>> BEGIN
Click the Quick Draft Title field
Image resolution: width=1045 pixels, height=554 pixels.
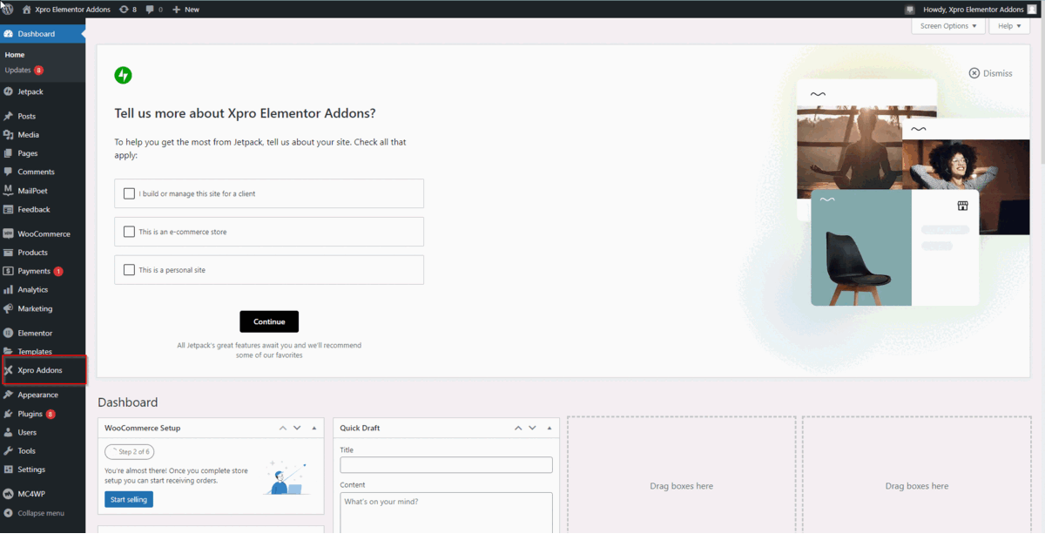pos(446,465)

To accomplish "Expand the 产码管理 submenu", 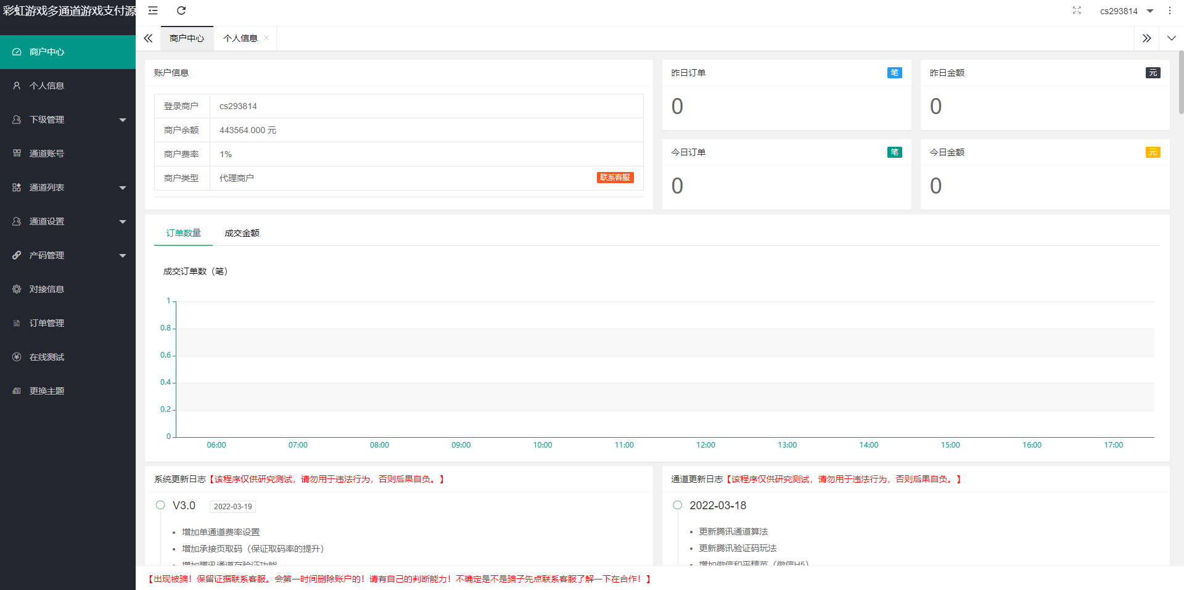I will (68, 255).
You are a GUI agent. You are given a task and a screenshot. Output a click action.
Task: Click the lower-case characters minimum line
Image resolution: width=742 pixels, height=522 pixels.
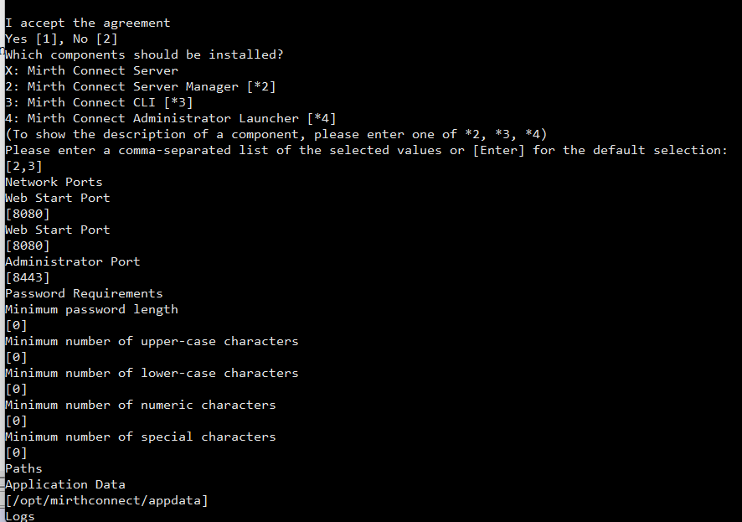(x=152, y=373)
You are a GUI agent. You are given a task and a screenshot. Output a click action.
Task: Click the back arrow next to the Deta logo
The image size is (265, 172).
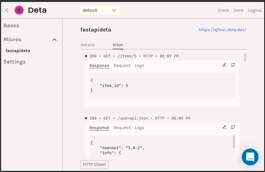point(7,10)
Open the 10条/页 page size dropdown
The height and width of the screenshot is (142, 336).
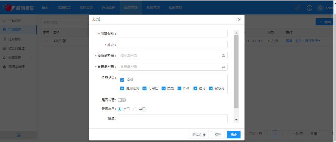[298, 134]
>> END
> Set task:
Write out the material again from the line with "Open the 10条/页 page size dropdown" through the end, replacing "dropdown" with "menu" and keeping everything else unchanged. Leave the pictures out of the answer.

> Result of this task:
Open the 10条/页 page size menu
The height and width of the screenshot is (142, 336).
[298, 134]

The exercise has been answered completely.